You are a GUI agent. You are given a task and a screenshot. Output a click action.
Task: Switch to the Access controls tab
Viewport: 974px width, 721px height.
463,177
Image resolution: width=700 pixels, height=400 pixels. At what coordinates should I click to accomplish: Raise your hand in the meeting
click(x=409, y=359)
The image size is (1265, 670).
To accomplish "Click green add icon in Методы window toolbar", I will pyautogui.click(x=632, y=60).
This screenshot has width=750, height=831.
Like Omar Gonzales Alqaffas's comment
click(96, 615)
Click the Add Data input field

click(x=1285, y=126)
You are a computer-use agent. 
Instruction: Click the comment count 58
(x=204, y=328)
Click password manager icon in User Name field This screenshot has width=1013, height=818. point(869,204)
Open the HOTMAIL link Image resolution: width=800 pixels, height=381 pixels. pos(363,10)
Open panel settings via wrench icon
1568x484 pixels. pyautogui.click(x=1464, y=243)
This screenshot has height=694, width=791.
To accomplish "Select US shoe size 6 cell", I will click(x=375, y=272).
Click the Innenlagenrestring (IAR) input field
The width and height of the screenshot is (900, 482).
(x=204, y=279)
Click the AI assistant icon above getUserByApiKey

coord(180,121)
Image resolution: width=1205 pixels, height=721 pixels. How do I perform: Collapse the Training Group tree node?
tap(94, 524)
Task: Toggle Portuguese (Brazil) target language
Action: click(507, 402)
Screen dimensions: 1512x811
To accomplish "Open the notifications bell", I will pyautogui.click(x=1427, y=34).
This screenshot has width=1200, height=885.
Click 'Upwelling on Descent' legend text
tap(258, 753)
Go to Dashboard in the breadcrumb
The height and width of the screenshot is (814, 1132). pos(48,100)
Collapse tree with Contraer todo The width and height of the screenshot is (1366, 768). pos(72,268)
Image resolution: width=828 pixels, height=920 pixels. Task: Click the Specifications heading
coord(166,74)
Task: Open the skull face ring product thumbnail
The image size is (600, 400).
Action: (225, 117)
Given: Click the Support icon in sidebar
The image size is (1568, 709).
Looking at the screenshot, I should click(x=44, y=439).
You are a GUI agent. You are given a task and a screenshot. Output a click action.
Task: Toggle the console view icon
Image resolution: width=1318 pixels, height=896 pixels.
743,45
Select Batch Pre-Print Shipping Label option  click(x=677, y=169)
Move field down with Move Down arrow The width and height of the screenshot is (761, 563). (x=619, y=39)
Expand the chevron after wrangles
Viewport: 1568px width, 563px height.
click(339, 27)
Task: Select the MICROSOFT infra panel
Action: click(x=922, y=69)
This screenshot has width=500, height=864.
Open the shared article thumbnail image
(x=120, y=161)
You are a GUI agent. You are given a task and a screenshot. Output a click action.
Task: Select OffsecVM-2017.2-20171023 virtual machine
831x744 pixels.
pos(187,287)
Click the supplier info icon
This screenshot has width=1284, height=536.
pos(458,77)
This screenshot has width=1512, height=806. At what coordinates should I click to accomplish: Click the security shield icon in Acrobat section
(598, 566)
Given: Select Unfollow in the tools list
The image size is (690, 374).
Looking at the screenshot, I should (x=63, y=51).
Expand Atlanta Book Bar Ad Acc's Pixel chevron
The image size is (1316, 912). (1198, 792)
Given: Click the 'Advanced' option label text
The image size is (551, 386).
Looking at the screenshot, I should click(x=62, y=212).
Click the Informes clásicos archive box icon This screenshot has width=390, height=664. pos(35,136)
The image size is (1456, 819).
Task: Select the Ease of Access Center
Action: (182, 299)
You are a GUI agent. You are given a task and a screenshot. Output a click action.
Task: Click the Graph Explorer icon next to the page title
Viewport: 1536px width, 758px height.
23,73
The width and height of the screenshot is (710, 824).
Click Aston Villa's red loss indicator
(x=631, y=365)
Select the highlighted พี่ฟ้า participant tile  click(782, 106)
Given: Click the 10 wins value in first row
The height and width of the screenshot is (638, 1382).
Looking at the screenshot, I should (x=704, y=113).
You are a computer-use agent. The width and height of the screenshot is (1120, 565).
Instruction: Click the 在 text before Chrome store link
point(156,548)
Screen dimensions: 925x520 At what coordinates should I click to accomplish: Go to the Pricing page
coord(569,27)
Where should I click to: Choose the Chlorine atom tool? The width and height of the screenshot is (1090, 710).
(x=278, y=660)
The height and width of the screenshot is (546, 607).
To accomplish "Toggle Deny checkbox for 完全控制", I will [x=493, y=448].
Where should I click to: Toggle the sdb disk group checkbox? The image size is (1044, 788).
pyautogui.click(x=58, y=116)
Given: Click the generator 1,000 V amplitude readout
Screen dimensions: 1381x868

_ _ _ _ _ _ _

> What this task involves: The reply should consist solely of the lines above from the one that has "Like Omar Gonzales Alqaffas's comment" through the one that has "Click password manager", reproduced exactly.

> Response:
Like Omar Gonzales Alqaffas's comment
click(96, 615)
Click the Add Data input field

click(x=1285, y=126)
You are a computer-use agent. 
Instruction: Click the comment count 58
(x=204, y=328)
Click password manager icon in User Name field This screenshot has width=1013, height=818. point(869,204)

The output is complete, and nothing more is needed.